We played in the rain, the snow, the heat, the cold, on ice, on concrete, on grass, on dirt, in the morning, and at night. We started with Nerf balls, then college balls with the white stripes curling around each end, to the hard, large leather of NFL balls.

No doubt many of you concocted the same contours. Two trees comprised the end zone; two lamp posts made up the other. A row of bushes were the back of the end zone. A fence was the sideline. The ball would tumble into the street and we'd stop traffic, snatch it, and scamper back.

As kids we played touch football. Two hands slap the side of the ball carrier and he was tackled. We played flag football. Yank the strip of cloth from the Velcro and he's tackled. Then we play tackle football, which speaks for itself. And thus came the injuries. I broke my left arm. My boy dislocated his shoulder. Another guy mangled a finger.

And alas there were the NFL allegiances. We all had to be someone from the NFL. Back in the '70s and early '80s, neither New York team was worth following, so we looked deep into the dynasties.
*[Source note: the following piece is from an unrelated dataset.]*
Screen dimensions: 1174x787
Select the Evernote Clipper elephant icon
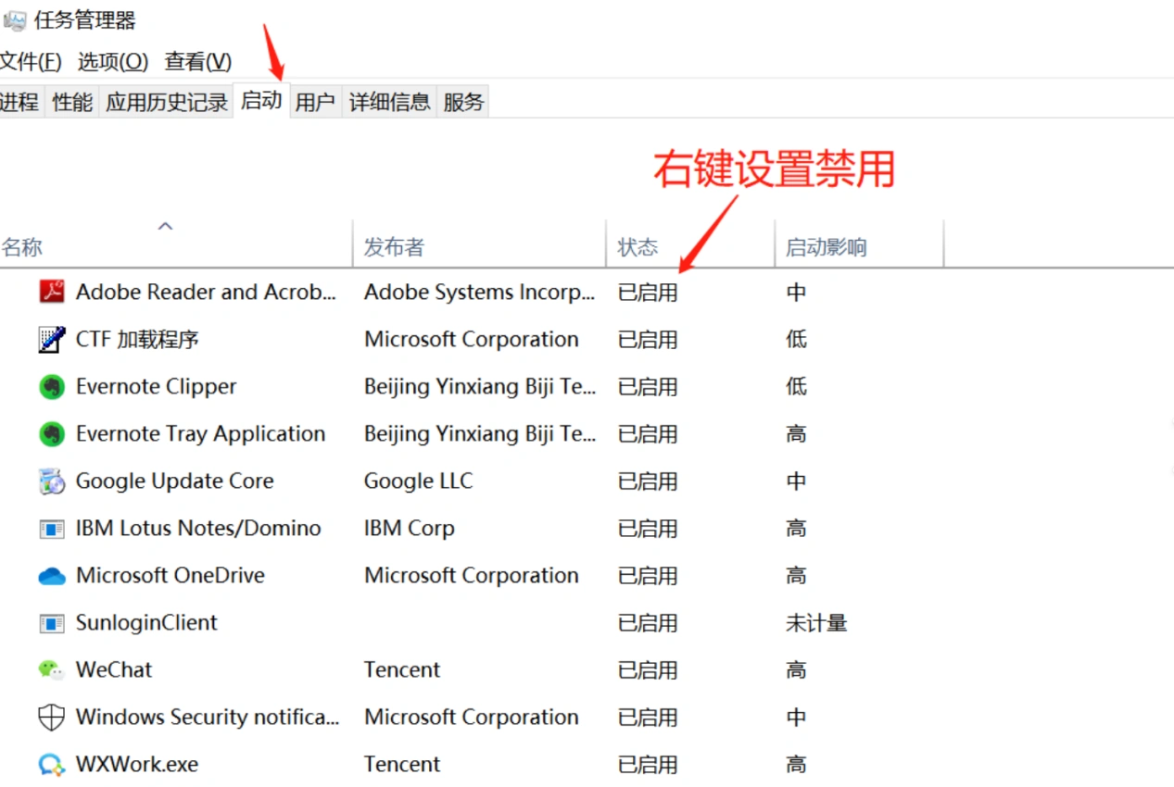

At first I was Franco Harris, from my beloved black & gold. Then I wanted to be Terry Bradshaw. Someone else was Joe Montana or Jerry Rice or Walter Payton or Earl Campbell or Tony Dorsett. As early as fifth and sixth grade I scampered around classrooms waving my Terrible Towel.

When we were old and lucid enough we built a squad. Within the block I'd play with  Butch, Tony, Karim, against Byron, Dean, Keith, and Chris. If some kids weren't around there were plenty of replacements.

We'd play with Mike, Malik, John Peter, Nigel, Muntu, and Matthew.

Just like my neighborhood, the kids were of all colors, representing every mutation of the melting pot.

We talked a lot to get in each other's head, to celebrate a touchdown, to brag about a victory. Kids would watch us play just to hear the jokes. Manhattan was so provincial that two blocks south was considered another continent, and we protected Park West Village like Bastogne.

If we played in a park with no lights and no clocks, then sunlight was the whistle and sunset was the gun. If we were winning and had the ball we would take our time with our plays, and the opponent would accuse us of stalling.

Sometimes a game would end unexpectedly. Sometimes an angry parent would march down and snag their son. Sometimes a cop or security guard would break up the game because we made too much noise or hit a window with a wayward pass.

The quarterback would hold the ball and yell "Hike!" and the lone defensive lineman would count to five Mississippi and then rush. We drew the plays on our palms. Button Hook. Slant. Fly. Out.

There was the Stacatto squeak of sneakers, cries of holding and pass interference, barks of "butterfingers!" when someone dropped the ball, offers to buy the QB glasses when he threw an interception.

Our ancestry, intelligence, manhood, and mothers were called into question. Except with Butch, who would inflict great pain upon anyone who dare speak poorly of his mother. And Butch had that kind of juice in the neighborhood. It was all in the name of football, and the rancor usually ended the moment the game did.

So if football, a tertiary sport in the Big Apple, had us that spellbound, imagine what it means in Texas or Florida or Pennsylvania, or any fertile, football soil. None of us wound up playing pro ball -- though I still maintain Butch was good enough -- but we felt like gods of the block, which was enough.

Looking back, there was no better time in my life than those cool fall nights in 1985, the boom box thumping with Slick Rick's "Lodi Dodi" or Run DMC's "Peter Piper," when I threw a perfect spiral toward the stars over Central Park, landing in Butch's broad chest.

Or I'd heave a jump ball to Tony, who was already 6-foot-6 in 10th grade, and watch him leap over the defender and snag the pigskin, while the defender jumped, whiffed, and landed with a look of comical bewilderment.

Tony would spike the ball, we'd all rush to jump all over him, and then take our ball and our jokes a few blocks back to Park West, with stories to tell forever.